車内はいつにもまして鬱としている。いつもの騒がしい連中がいないのだ。それにこの気圧と湿気ときたら、体の隅々からカビでも生えてしまいそうなほどで。

 病は気から、であったか。あながち間違いではないかもしれない。人なんてのは、案外気の持ちようで何とかなるもんだ。卑屈になるのは弱い証拠で、バカな証拠で。こういう時にあっけらかんといしていられるクズでなければ瀬女をあいつに託した意味が無い。いつまでも引っ張っているようではこの先ずっとバカなままだ。そうでなく、クズにならなくては。俺がそうでなくては、これからやっていけるはずがない。

 「はぁ…」

 渋滞だ。2車線を車がズラリ。赤やオレンジのテールランプの列。すかさずカーナビが一言。

 『この先2kmの渋滞です。』

 はいはい。ご丁寧にありがとうございますカーナビのお姉さん。

 「はぁ……」

 雨の小粒が先ほどよりも小刻みにフロントガラスに打ち付けられる。

 2キロの渋滞…どんぐらいかかっちゃうんだろうなぁ……あぁ、面倒くさい。

 「…………島部か?…あぁ俺だ。すまん、今あかほ入ったばっかなんだが……え?あこう……?」

 スマホを耳に当てながらスピードを緩め、前方のワゴン車と2m程距離をあけて停まる。

 「いや、それはどうでもいいんだ。実は今クッソ長い渋滞に引っかかっちまって、それで結構遅れっかもしんねえから、お前から役員の馬鹿共に言っといてくれや………あぁ?……俺がぁ?いやだ、めんどい…え?さぁ…2.30分くらいだな………おう、頼んだぞ…………」

 スマホの画面に映る赤い受話器のマークをタップし、ため息をついてスマホを助手席に放り投げる。

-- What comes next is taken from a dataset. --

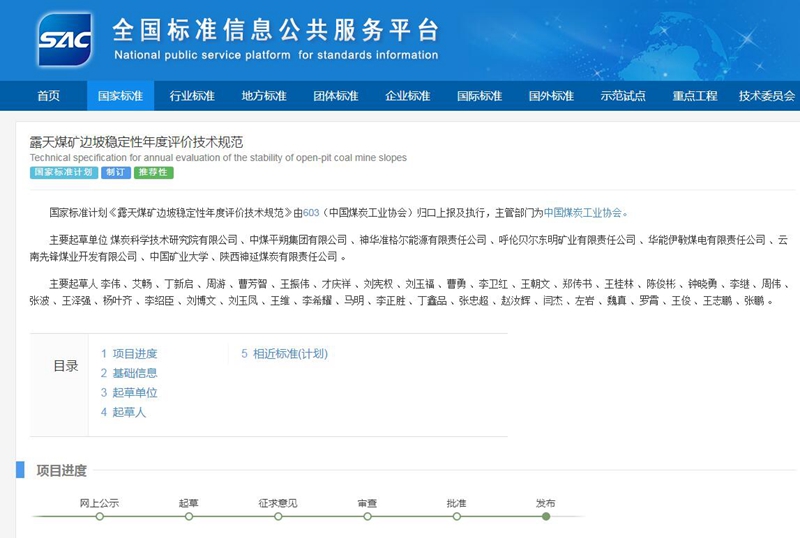Jump to 1 项目进度 section

129,354
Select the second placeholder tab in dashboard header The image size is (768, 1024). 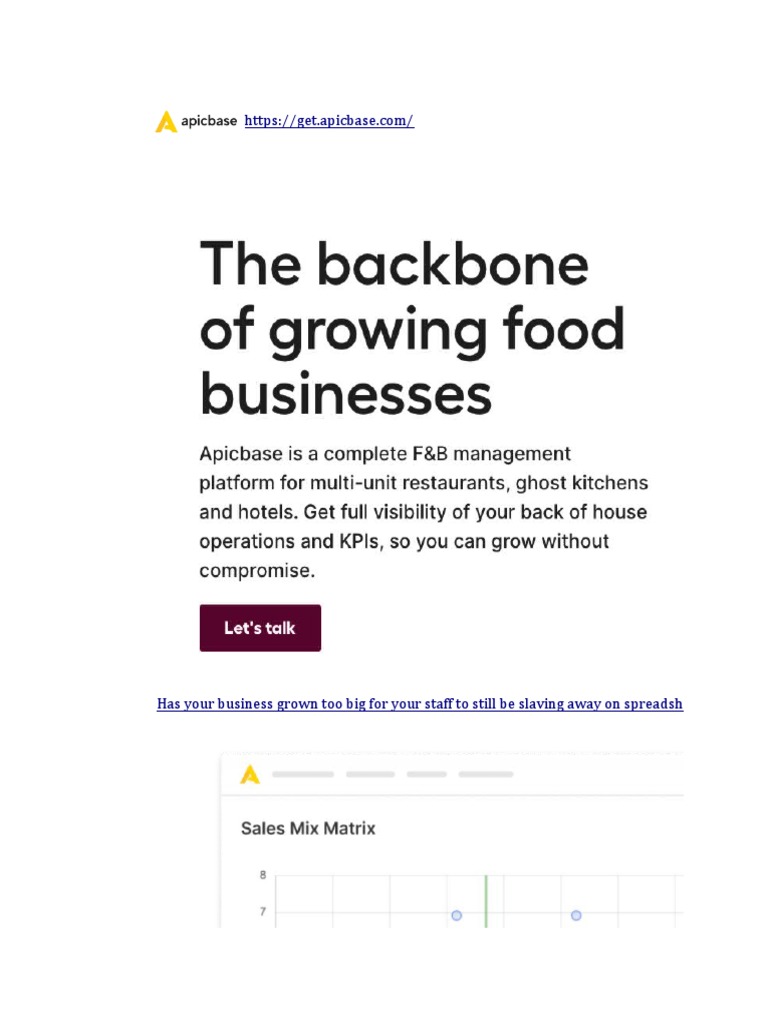click(x=370, y=774)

 さぁ、時間ができた。煙草でも吸いながら、久々の孤独を楽しむとしよう。


 擦れる粒子


 「…だそうです」

 スマホをズボンのポケットに仕舞い込む。そうすると、スーツをきっちりと着込んだ白髪のジェントルマンが煙の出るパイプを手に取り、背もたれが絶妙にカーブしている椅子に深々と腰掛けながら、目の前にあるノートパソコンの画面を遠目で眺めるようにして「あいつはまた」と嘆息をもらす。

 「どうするんですか。これでまた会議が遅延とかになったら、いつも通り事務関長ごねますよ?折角日本まで来てくれたのに、これ絶対またアメリカに帰るやつです。もしそうなったら説得は先生がして下さいね。私はもうあの人の相手は疲れたので」

 同じく嘆息を込めて言うと、白髪でムキムキなジェントルマンはフフと鼻を鳴らして笑い、パイプをパクパクと咥えてから煙を鼻から吐き出し、髭で覆われたその口を開いた。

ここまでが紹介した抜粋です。